**Assigned task**
Extract all lines from the data beneath that include the word "value".

(Records to process begins)

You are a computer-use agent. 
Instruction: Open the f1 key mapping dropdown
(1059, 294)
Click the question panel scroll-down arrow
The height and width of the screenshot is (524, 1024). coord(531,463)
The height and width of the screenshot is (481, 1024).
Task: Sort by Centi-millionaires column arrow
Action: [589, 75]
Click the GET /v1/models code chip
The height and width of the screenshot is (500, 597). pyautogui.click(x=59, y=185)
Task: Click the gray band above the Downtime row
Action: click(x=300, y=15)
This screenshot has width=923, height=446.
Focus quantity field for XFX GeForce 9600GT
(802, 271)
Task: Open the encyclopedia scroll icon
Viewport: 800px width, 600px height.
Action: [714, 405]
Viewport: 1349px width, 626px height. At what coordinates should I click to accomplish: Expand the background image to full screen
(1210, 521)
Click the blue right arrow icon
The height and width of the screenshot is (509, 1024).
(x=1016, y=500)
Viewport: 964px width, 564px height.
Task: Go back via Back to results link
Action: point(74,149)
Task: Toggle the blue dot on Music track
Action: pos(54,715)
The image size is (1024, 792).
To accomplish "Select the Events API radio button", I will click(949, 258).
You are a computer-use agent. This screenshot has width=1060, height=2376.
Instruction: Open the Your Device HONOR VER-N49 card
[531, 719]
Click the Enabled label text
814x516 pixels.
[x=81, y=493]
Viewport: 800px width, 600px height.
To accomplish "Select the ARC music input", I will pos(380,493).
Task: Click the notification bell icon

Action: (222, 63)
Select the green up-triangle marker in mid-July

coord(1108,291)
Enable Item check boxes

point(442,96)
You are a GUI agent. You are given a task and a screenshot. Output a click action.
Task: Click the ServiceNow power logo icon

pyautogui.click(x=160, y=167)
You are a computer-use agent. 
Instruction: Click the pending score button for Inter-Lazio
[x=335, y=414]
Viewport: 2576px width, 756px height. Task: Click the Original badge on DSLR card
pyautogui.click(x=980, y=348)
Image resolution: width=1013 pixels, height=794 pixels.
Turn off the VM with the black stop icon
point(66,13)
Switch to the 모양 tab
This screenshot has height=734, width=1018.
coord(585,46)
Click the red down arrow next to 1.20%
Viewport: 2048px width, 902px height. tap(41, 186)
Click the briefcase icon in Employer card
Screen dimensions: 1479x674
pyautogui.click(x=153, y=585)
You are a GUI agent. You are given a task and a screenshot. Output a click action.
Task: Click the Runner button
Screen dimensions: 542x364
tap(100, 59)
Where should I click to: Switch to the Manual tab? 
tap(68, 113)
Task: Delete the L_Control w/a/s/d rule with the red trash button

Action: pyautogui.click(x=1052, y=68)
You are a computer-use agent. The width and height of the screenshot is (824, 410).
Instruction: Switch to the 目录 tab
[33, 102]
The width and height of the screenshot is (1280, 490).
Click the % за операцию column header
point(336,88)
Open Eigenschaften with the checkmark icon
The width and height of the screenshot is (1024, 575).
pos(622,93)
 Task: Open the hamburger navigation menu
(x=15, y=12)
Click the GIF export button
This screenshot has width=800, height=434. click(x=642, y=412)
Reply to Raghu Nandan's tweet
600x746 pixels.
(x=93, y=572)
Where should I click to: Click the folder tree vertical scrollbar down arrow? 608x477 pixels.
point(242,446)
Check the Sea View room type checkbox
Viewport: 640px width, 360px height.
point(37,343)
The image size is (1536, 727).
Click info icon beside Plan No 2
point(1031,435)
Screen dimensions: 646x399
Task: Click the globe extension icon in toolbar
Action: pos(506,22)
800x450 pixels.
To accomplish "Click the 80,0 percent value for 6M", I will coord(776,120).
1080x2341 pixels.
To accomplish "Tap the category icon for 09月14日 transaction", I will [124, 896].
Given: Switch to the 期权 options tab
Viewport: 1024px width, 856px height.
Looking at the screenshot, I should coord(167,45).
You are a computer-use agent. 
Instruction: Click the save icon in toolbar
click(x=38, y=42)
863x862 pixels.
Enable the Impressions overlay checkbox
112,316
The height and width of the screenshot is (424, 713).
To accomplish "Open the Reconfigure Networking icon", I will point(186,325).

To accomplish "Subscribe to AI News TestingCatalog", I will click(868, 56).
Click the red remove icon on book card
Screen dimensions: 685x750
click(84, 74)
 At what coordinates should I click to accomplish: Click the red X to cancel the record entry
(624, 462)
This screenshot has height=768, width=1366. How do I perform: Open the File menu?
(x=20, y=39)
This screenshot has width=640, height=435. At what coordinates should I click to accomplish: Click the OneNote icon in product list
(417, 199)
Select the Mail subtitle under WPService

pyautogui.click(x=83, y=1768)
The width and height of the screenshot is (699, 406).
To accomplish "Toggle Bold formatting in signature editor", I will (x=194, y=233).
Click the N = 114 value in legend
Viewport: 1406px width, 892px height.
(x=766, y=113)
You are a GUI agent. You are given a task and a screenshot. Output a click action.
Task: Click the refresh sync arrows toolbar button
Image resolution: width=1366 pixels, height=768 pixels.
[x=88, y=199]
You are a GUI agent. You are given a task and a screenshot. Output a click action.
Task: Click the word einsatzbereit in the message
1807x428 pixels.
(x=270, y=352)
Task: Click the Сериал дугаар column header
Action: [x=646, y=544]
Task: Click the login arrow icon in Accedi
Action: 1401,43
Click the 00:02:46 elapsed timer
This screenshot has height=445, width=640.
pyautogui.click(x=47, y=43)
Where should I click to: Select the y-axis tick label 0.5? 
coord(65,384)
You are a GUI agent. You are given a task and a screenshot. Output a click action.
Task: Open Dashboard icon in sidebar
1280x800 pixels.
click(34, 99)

(Records to process ends)

**Solution to this task**
To accomplish "Click the 80,0 percent value for 6M", I will coord(776,120).
Click the N = 114 value in legend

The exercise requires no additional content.